TASK REQUIREMENTS → Copy every one of the following entries word for word, keeping each line as it stands.
----- LISTED RECORDS
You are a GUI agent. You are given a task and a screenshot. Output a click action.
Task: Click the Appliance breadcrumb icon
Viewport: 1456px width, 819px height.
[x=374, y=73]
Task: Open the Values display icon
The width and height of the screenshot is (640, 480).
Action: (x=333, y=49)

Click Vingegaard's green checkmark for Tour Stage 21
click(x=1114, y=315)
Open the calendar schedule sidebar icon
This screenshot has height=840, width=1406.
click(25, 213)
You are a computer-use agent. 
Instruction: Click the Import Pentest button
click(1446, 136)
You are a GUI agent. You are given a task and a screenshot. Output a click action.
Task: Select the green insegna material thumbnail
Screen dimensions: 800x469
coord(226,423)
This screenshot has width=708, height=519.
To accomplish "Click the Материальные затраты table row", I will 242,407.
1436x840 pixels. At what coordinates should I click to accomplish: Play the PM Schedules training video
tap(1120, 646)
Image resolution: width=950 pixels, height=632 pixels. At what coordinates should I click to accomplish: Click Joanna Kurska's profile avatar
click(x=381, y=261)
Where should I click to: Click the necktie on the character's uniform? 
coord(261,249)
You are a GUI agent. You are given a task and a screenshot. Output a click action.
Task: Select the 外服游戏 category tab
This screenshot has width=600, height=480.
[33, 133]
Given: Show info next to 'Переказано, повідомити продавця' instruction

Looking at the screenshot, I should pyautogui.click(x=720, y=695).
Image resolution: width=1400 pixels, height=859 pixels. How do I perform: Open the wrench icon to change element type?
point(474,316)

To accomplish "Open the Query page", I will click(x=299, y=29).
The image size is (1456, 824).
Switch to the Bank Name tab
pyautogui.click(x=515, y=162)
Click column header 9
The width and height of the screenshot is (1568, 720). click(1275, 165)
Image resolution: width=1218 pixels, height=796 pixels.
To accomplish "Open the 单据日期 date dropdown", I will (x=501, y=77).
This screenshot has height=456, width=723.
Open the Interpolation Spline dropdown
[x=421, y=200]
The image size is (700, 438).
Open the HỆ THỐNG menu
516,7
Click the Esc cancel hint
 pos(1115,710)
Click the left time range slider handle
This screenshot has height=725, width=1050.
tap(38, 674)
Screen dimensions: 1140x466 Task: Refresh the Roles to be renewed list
----------
OUTPUT FOR THIS EXERCISE →
You are a GUI agent. You are given a task and a screenshot. Output a click action.
Task: Click the Appliance breadcrumb icon
Viewport: 1456px width, 819px height.
[x=374, y=73]
Task: Open the Values display icon
The width and height of the screenshot is (640, 480).
Action: (x=333, y=49)

Click Vingegaard's green checkmark for Tour Stage 21
click(x=1114, y=315)
Open the calendar schedule sidebar icon
This screenshot has height=840, width=1406.
click(25, 213)
You are a computer-use agent. 
Instruction: Click the Import Pentest button
click(1446, 136)
You are a GUI agent. You are given a task and a screenshot. Output a click action.
Task: Select the green insegna material thumbnail
Screen dimensions: 800x469
coord(226,423)
This screenshot has width=708, height=519.
To accomplish "Click the Материальные затраты table row", I will 242,407.
1436x840 pixels. At what coordinates should I click to accomplish: Play the PM Schedules training video
tap(1120, 646)
Image resolution: width=950 pixels, height=632 pixels. At what coordinates should I click to accomplish: Click Joanna Kurska's profile avatar
click(x=381, y=261)
Where should I click to: Click the necktie on the character's uniform? 
coord(261,249)
You are a GUI agent. You are given a task and a screenshot. Output a click action.
Task: Select the 外服游戏 category tab
This screenshot has width=600, height=480.
[33, 133]
Given: Show info next to 'Переказано, повідомити продавця' instruction

Looking at the screenshot, I should pyautogui.click(x=720, y=695).
Image resolution: width=1400 pixels, height=859 pixels. How do I perform: Open the wrench icon to change element type?
point(474,316)

To accomplish "Open the Query page", I will click(x=299, y=29).
The image size is (1456, 824).
Switch to the Bank Name tab
pyautogui.click(x=515, y=162)
Click column header 9
The width and height of the screenshot is (1568, 720). click(1275, 165)
Image resolution: width=1218 pixels, height=796 pixels.
To accomplish "Open the 单据日期 date dropdown", I will (x=501, y=77).
This screenshot has height=456, width=723.
Open the Interpolation Spline dropdown
[x=421, y=200]
The image size is (700, 438).
Open the HỆ THỐNG menu
516,7
Click the Esc cancel hint
 pos(1115,710)
Click the left time range slider handle
This screenshot has height=725, width=1050.
tap(38, 674)
Screen dimensions: 1140x466 Task: Refresh the Roles to be renewed list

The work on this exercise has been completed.